**What is asked**.
• a. Answer these questions using the photography forum thread.
(i) Which free editing program is described as less capable than Elements but a lot more user friendly?
(ii) What price is given for the recommended flash?
(iii) Which lens does one poster call their go-to lens?
• b. Reproduce the photography forum thread word for word, from "Picasa is quite" up to and including "more user friendly.".

**Selected text**.

►

The images you capture can always be tweaked in the future when you finally get software.
 
I would buy Lightroom instead of Elements, and skip on the 50mm lens.
 
For a beginner, I'd say having decent software is more important than a couple of stops of aperture on a redundant focal length. Software is likely going to affect almost every image you publish / do anything with. Whereas specifically 50mm photos between 1.8 and 4.5 are going to be in the minority in your portfolio.
 
Picasa is quite a decent editing program and there's a free version available for download. It can't do all the things Elements can but on the other hand it's a lot more user friendly.
 
Even if you do decide to get free software like picasa or gimp or whatever, I still would advise against the 50 1.8 to spend your $100 budget on if you're strapped for cash.

Before getting a 50 1.8, I would buy any number of other things that would probably expand your abilities more as well as help you learn more, and can be had for $100 or less:
* A flash. This one is a very nice $65 leaving you room in your budget for a remote trigger or PC cord and maybe even a cheap stand and umbrella too Amazon.com: Yongnuo Speedlite YN560 Flash for Canon, Nikon Cameras: Camera & Photo
* A nice tripod.
* Books about composition and/or lighting.
 
But as a beginner, you should be focusing on the fundamental elements of photography. You should be striving to figure out how to get everything right in camera so your post minimal.

While the 50mm focal length is covered in the 18-55, that is as far as that comparison goes. The prime will be sharper and the increase in low light capability will allow the budding photographer to expand their skill set.

The 50mm lens is the perfect lens to hone your skills. Worry about over saturating, selective coloring, or HDR edits later.
 
Get the 50mm if that's the prime you want to go with. My 35mm prime is my go to lens. I'm no pro by any stretch of the word but far too many people on here encourage learning to edit your pictures before you even know what you're doing with a camera. Shouldn't learn to photoshop before learning composition and exposure in my opinion...

Sent from my Verizon Galaxy S III using Tapatalk 2
 
I agree that the 50mm 1.8 is a good second lens to get (or the 40mm f/2 which is a little higher quality, serves many of the same instructive purposes, and is much cuter). I think you're spot on with considering a prime next.

I also agree with portions of the above two posters' comments:
Shouldn't learn to photoshop before learning composition and exposure in my opinion...
you should be focusing on the fundamental elements of photography.

^Yes.
But a 50mm 1.8 isn't going to teach you much about the fundamentals of photography.

Books will. I'd say books are #1 priority actually. Then probably a flash as #2 next priority when it comes to actually learning photography basics. There's way the hell more to learn and master with a flash to play with that with 2 stops wider aperture at a focal length you already have. Controlling light is crucial. Then software. Then, in last place in terms of giving you the most ability to develop as a photographer, 50mm 1.8 and subsequent lenses.
 
I find a wider prime to be beneficial in that it makes the photographer compose their shots via that foot zoom feature. Kinda makes you have to plan stuff and think about how you are framing things.

It's really all up to what the OP feels is right for them.

◄

**Extracted information**.
►

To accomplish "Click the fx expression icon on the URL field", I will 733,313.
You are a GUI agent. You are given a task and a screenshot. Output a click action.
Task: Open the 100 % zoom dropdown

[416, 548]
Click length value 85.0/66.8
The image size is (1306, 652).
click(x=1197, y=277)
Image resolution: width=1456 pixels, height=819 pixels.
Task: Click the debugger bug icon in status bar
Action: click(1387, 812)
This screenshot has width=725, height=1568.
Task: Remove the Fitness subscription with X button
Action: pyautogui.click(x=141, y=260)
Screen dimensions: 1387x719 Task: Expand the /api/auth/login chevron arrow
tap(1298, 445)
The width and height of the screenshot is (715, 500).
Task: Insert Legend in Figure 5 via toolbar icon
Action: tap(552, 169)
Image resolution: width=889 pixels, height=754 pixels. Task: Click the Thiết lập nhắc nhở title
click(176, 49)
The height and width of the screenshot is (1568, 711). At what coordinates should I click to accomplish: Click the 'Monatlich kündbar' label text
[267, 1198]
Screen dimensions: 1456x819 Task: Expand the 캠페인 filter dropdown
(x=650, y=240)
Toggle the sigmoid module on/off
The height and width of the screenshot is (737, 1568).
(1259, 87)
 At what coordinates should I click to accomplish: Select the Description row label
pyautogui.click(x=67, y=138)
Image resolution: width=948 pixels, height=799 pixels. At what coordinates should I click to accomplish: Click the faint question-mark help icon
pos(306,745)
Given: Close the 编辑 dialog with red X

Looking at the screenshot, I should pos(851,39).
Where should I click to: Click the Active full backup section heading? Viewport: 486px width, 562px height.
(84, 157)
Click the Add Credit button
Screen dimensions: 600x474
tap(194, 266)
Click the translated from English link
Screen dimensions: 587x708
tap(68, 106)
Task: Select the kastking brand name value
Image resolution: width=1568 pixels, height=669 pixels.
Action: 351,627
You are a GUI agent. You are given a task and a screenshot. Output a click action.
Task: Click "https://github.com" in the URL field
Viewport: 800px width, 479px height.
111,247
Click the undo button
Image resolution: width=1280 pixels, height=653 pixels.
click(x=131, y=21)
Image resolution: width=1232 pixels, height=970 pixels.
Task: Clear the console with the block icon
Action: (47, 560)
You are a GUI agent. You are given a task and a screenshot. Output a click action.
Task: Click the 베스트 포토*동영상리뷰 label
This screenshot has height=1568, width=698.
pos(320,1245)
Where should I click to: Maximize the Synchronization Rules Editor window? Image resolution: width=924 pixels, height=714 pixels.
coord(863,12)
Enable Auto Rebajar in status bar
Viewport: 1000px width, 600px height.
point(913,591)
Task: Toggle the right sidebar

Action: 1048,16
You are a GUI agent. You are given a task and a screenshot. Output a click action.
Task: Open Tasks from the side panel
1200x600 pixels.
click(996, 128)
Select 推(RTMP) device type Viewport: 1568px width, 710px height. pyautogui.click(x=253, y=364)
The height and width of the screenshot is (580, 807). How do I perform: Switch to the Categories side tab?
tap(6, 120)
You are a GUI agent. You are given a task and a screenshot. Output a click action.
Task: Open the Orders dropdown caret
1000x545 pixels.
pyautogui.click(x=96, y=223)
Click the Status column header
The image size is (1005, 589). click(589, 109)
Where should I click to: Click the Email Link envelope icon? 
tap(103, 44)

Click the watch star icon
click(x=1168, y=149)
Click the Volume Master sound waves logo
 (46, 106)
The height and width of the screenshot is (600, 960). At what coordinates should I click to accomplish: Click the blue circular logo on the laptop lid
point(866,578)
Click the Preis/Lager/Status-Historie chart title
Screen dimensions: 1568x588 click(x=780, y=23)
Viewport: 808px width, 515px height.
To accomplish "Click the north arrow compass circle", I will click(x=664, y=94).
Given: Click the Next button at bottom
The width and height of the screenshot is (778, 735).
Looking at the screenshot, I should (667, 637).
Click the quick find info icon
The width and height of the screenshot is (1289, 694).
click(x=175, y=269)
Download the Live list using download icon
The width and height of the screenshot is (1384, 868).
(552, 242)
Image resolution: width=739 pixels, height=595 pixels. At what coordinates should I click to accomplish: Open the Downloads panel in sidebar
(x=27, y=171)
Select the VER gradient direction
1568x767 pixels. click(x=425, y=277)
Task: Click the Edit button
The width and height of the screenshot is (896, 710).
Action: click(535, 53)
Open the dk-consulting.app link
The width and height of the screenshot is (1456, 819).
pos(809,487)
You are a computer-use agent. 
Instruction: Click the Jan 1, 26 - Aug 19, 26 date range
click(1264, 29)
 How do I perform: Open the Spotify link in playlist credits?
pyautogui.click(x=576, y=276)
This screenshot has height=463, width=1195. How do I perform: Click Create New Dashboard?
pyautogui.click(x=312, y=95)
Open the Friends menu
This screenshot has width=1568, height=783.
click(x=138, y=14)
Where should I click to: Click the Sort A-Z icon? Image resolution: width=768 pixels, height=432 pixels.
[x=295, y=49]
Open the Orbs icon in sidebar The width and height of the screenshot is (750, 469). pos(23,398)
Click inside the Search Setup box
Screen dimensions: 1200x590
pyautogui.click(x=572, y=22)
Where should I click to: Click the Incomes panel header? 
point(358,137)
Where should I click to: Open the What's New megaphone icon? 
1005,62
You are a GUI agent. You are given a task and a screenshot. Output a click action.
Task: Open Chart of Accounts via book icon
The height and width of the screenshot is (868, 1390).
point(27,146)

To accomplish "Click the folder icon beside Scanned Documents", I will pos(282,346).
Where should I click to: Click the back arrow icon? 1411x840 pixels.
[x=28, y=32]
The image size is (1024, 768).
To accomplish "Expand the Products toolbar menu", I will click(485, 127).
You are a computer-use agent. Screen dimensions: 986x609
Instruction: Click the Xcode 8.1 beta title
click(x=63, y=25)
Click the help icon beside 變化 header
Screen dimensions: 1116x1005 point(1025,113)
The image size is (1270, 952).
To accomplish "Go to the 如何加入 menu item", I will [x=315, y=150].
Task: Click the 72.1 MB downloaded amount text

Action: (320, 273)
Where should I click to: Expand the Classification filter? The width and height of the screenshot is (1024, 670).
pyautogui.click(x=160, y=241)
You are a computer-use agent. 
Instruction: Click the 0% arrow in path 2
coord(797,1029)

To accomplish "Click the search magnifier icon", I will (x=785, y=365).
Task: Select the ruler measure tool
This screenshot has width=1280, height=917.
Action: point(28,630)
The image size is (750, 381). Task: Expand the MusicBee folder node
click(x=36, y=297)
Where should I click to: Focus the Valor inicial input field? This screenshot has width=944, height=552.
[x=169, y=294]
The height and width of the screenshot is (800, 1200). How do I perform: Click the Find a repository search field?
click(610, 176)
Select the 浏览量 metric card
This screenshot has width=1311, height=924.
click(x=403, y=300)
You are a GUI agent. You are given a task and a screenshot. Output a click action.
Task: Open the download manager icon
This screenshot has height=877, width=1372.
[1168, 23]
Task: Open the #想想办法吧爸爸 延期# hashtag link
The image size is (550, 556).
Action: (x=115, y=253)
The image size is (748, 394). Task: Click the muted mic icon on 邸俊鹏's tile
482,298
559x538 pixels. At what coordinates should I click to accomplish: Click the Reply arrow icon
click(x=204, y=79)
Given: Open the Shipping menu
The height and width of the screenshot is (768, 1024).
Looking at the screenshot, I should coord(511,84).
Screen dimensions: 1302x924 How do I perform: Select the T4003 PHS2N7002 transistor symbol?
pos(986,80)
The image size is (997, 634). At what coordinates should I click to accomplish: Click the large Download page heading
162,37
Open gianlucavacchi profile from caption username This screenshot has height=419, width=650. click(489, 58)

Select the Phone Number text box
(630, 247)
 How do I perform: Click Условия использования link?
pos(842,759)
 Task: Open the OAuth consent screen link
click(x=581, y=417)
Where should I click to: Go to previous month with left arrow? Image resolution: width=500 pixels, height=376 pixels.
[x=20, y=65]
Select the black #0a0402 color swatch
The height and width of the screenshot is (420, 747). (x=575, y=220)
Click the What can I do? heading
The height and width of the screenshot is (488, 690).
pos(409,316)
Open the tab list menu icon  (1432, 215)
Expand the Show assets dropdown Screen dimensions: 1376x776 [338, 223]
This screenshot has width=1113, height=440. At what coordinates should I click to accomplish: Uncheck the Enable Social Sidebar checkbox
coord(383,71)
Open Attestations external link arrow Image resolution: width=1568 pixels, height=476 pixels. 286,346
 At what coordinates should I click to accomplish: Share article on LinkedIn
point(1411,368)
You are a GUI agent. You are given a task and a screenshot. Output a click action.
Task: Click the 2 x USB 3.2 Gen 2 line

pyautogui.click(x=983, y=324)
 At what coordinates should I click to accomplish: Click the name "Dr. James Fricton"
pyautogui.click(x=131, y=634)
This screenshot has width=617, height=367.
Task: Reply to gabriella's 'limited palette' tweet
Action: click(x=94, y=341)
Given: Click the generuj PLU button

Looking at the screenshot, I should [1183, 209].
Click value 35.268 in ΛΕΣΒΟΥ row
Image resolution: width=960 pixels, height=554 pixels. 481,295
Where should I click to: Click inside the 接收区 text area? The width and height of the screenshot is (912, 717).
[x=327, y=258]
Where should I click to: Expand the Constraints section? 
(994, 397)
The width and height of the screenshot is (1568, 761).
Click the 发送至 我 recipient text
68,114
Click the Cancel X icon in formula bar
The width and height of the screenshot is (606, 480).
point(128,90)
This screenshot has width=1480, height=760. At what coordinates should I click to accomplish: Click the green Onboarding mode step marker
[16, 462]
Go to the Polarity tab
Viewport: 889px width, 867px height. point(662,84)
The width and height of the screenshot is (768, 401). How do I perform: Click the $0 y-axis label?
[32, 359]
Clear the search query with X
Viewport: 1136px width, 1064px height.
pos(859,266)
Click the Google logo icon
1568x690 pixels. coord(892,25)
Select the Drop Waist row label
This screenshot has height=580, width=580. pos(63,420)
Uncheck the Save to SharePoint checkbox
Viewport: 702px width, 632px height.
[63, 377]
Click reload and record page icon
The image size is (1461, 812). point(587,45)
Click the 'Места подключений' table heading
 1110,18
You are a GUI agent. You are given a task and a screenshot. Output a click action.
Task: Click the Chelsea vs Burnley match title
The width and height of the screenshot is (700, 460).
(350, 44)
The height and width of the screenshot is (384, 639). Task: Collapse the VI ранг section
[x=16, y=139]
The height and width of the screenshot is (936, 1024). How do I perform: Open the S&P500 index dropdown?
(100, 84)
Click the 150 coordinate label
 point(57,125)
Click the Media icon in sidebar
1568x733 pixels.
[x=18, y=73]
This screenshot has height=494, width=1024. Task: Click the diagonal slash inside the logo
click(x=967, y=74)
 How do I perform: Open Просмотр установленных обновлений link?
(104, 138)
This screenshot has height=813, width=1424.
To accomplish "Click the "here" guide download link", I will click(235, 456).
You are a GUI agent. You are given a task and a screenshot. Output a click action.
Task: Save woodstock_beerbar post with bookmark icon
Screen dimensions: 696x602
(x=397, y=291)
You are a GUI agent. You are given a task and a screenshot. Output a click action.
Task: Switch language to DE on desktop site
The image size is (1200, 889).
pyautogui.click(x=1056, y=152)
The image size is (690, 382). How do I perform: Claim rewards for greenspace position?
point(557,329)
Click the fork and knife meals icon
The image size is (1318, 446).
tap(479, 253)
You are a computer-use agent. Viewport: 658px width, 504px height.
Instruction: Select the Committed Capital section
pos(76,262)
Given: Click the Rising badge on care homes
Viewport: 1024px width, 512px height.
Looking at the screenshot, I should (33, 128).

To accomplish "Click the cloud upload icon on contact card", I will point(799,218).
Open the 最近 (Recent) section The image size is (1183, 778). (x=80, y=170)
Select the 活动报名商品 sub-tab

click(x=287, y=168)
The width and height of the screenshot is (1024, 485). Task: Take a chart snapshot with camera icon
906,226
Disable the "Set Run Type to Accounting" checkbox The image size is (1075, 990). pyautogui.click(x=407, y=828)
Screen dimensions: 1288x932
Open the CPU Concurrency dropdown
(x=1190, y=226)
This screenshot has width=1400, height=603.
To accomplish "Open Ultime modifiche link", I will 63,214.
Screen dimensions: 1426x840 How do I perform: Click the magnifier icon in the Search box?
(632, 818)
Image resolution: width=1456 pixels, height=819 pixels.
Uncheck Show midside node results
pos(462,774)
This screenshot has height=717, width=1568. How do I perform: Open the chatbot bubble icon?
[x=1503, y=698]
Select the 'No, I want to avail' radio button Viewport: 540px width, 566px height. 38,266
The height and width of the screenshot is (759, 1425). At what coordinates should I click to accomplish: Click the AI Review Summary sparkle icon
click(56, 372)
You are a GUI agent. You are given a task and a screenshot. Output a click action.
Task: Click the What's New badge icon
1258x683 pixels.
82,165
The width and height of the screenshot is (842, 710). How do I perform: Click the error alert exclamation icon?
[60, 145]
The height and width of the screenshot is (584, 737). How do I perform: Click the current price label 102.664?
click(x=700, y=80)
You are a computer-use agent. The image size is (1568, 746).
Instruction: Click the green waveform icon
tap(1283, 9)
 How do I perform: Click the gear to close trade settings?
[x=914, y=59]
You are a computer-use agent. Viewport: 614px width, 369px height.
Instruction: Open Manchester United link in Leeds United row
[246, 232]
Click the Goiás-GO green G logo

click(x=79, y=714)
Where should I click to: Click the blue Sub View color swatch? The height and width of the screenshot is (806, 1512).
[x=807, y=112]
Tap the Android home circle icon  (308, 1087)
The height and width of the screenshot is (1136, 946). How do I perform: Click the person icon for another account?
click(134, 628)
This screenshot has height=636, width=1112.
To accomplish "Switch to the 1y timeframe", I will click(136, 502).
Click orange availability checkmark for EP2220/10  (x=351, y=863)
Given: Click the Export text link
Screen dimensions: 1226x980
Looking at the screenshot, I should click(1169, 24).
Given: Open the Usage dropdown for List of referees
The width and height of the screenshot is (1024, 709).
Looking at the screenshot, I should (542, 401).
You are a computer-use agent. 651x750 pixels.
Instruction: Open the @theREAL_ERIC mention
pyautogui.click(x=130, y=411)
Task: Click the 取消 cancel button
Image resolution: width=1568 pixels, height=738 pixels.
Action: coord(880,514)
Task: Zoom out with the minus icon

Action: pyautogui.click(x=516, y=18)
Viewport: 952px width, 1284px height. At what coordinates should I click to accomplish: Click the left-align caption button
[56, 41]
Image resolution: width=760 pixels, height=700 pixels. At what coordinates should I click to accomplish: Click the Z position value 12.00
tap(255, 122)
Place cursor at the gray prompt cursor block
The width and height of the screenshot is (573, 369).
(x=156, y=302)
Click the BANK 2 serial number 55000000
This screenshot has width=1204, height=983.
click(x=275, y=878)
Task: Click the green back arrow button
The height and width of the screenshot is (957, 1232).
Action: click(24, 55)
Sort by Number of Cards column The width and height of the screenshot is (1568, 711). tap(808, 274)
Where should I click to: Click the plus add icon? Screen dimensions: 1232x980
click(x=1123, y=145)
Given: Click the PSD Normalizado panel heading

◄

**Solutions to the tasks**.
• a.
(i) Picasa
(ii) $65
(iii) Their 35mm prime

• b.
Picasa is quite a decent editing program and there's a free version available for download. It can't do all the things Elements can but on the other hand it's a lot more user friendly.